Pet Talk

12 years ago

by Cathy Davis
    It is easy when it is easy. Kind of a profound statement don’t you think? It’s easy to be a good daughter when you have wonderful parents. It is easy to be a good walker when you have no hills. It is easy to save up money when you have no bills. It is easy to run into the street to rescue a puppy when there are no cars coming.
    How many people have I seen come and go in the animal welfare field who think it’s all easy. The heart and soul are in the right place. They want desperately to help an animal, or many animals, and as long as it’s easy, as long as there is no conflict, as long as everything goes just as planned, they are happy campers.

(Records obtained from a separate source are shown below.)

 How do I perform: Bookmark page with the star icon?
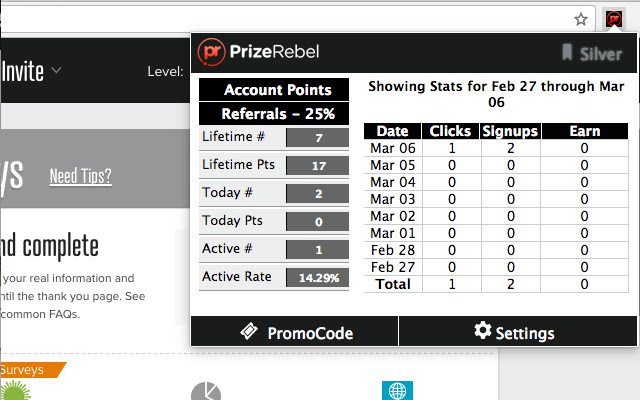[581, 18]
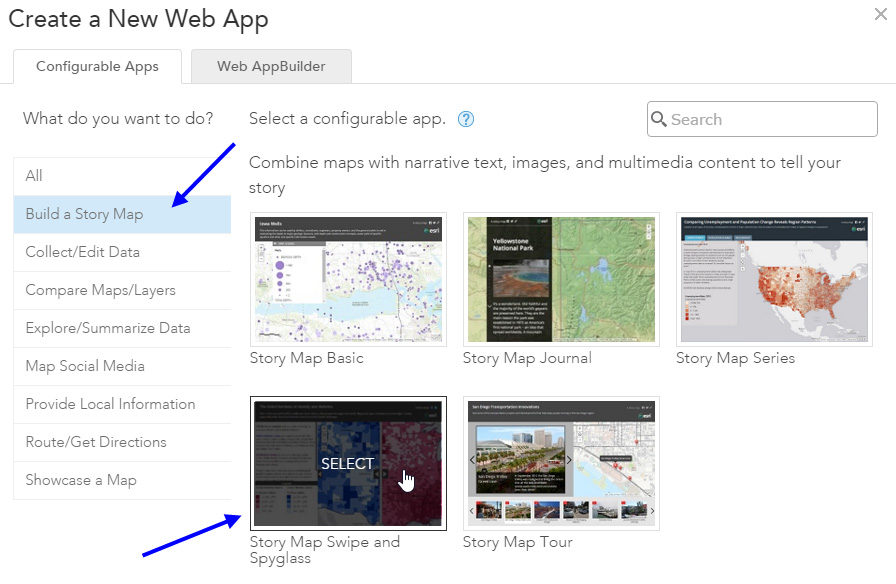Type in the Search field
Screen dimensions: 896x584
click(x=770, y=119)
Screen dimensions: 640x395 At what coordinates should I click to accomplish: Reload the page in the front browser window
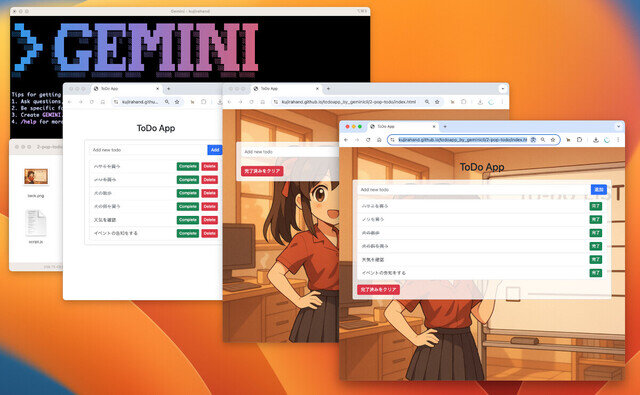pyautogui.click(x=368, y=140)
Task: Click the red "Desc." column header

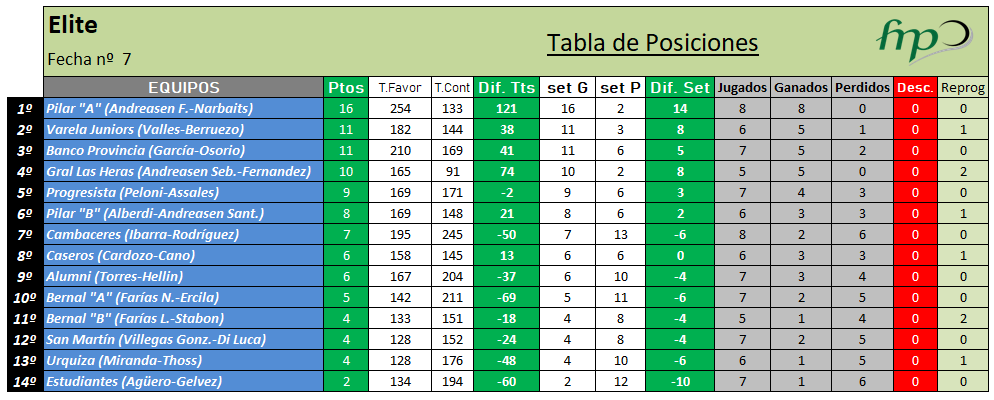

    Then the day comes when they realize that nothing in life that’s worthwhile is easy. Many of them walk away. They were willing to take the walk so long as there were no hills, but when the walk became a struggle, when one thing went wrong, they could not bear the heartache and turned and walked away.
    We all come into animal welfare with a passion. None of us come into animal welfare expecting heartache. None of us come into animal welfare expecting that we’ll not only occasionally lose a battle, but that when we make choices in the best interest of all the animals, that we will be criticized, chastised, and belittled.
    I can remember my entry into animal welfare, some 27 years ago now. I was a little younger, very naïve, and just full of compassion for the little animals that were lost and abandoned. My first trip to the animal shelter filled my heart with an aching to help in some small way. I looked in those cages, saw the eyes of all the little critters that nobody wanted, and knew in my heart that I had found my calling. Someone needed to be his or her voice. I wanted to be that someone.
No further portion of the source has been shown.